I'd say this reflects the understanding of most here. I don't think any of us have found ourselves in the position of "all carbs are bad" from our own research and experimenting (n=1). Unless I'm reading it wrong, Guyenet's position seems to basically support Taube's conclusion, only taking it a little further and suggesting a certain type of carbohydrate. That still follows the idea of good calories and bad calories.
It does seem like sweet potatoes are one of the best carb sources out there, assuming they fit your goals. Other carb sources like rice and potatoes seem to only be avoided because more nutritionally dense foods are available (they have more vitamins and such).
As far as Taubes book, I'm still working through it myself. It's fairly thick But as far as carbs are considered... it's still goals, goals, goals (some things are common for any goal, but I think the conversation must always start with what the goals are...).
No Taubes hypothesis is very much in opposition to what Stephan is proposing. Taubes hypothesis is simple Carbohydrate raises insulin, causing insulin resistance, insulin resistance causes obesity. In this paradigm carbohydrate content of the diet or refined carbohydrate is the root causal factor driving obesity, with genetic propensity for adiposity being the only major confounding factor.
Stephan points out that simple doesn't accord with the evidence, studies show post prandial insulin isn't strongly corelated with insulind resistance, and hyper-insulinemia is itself not directly correlated with obesity. This is backed up by the observation of a great variety of traditional cultures which ate very carb dominant diets while having nearly non-existent obesity and metabolic syndrome incidences.

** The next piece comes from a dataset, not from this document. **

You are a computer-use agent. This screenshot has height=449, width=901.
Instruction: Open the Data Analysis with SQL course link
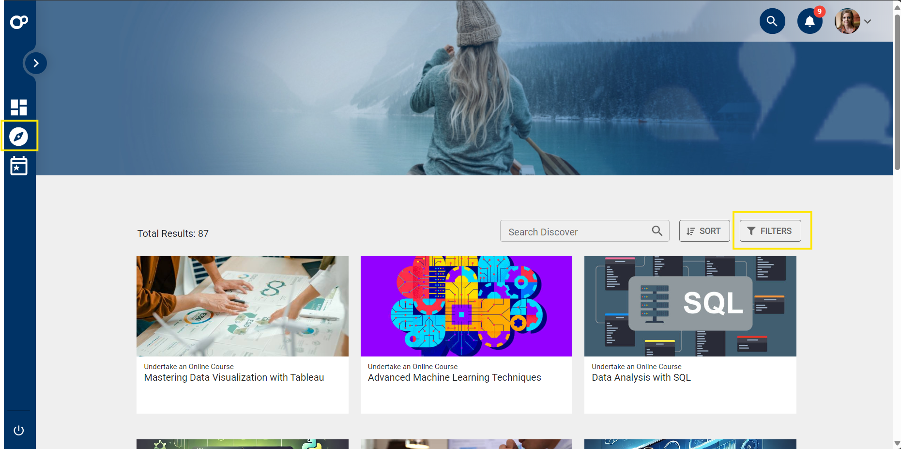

Obesity instead is driven by reward value. Carbohydrate content is one of a variety of food reward factors including fat, sweet, salt, and texture. Many of which are dose dependant, that is more sugar is more rewarding up to point after which point it becomes less rewarding, the same is true of fat content bacon is more rewarding to eat then lard, salt salted almonds are more rewarding then pure salt, etc etc. Industrial food is designed for maxed out reward value because that promotes an addictive response which drives deman for food products.
The food reward paradigm explains why a raw fodd fruit and nut diet and meat dominated paleo diet can both cause reduction in adiposity and metabolic syndrome.